目的探讨黄芪总苷（Astragaloside，AST）和黄芪甲苷（Astragalus Saponin I，ASI）对氢化可的松（Hydrocortisone，HC）引起小鼠记忆障碍的保护作用及对胞浆钙浓度（[Ca^2＋]i）的影响。方法用HC（4mg·kg^-1，se，21d）建立老前期小鼠学习记忆损伤模型，避暗实验检测小鼠学习记忆功能；Fura-2／AM负载法检测小鼠胸腺细胞和海马神经元突触体[Ca^2＋]i；电镜观察海马神经元的超微结构。结果与HC模型组比较，AST（50mg·kg^-1）和ASI（50mg·kg^-1）能改善小鼠的记忆功能，降低小鼠胸腺细胞和海马神经元突触体[Ca^2＋]i，改善海马神经元的超微结构。结论氢化可的松可明显引起老前期小鼠记忆障碍，AST和ASI能改善小鼠的学习记忆功能，其机制可能与抑制细胞内钙超载有关。

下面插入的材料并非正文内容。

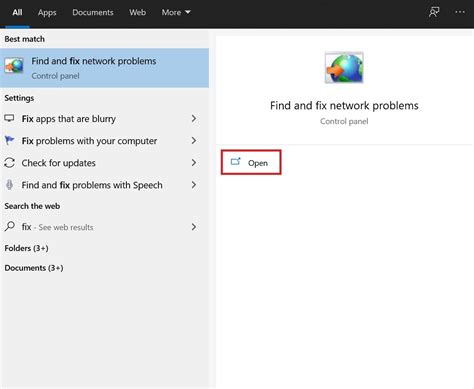Show more Folders (3+) results
Viewport: 474px width, 389px height.
26,248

Protective effects of AST and ASI on glucocorticoid-induced mouse memory impairment and its mechanism

Aim To study the protective effects of Astragaloside （ AST ） and Astragalus Saponin I （ ASI ） on glucocorticoid-induced mouse memory impairment, hippocampal neuron intrasynaplosomes [Ca^2＋] i and ultrastructure. Methods Step-Throwgh test was performed to observe the effects of AST and ASI on memory impairment of HC-induced mouse. Using Ca^2＋ sensitive fluorescent indicator （Furo-2） , free intracellular calcium concentration （ [Ca^2＋ ] i ） was measured using double wavelength fluorescence sepeetrophotometer in thymocytes and hippocampal neurons. Electron microscope was used to observe the ultrastructure of hippocampal neurons. Results . HC （4.0 mg· kg-1 ） could induce memory impairment in 20 mon mine. Compared with HC treated group,AST （50mg· kg-1） and ASI （50mg· kg-1 ） were shown to improve their impairment of memory.decreased [ Ca^2＋] i of thymocytes and hippocampal, improved the ultrastructure of hippocampal neurons and inhibited the hippocampal neuron apoptosis. Conclusion AST and ASI could restore memory impairment in HC treated mice. and its mechanism may decrease intracellular calcium concentration in hippocampus and thymocytes and inhibit the hippocampal neuron apoptosis.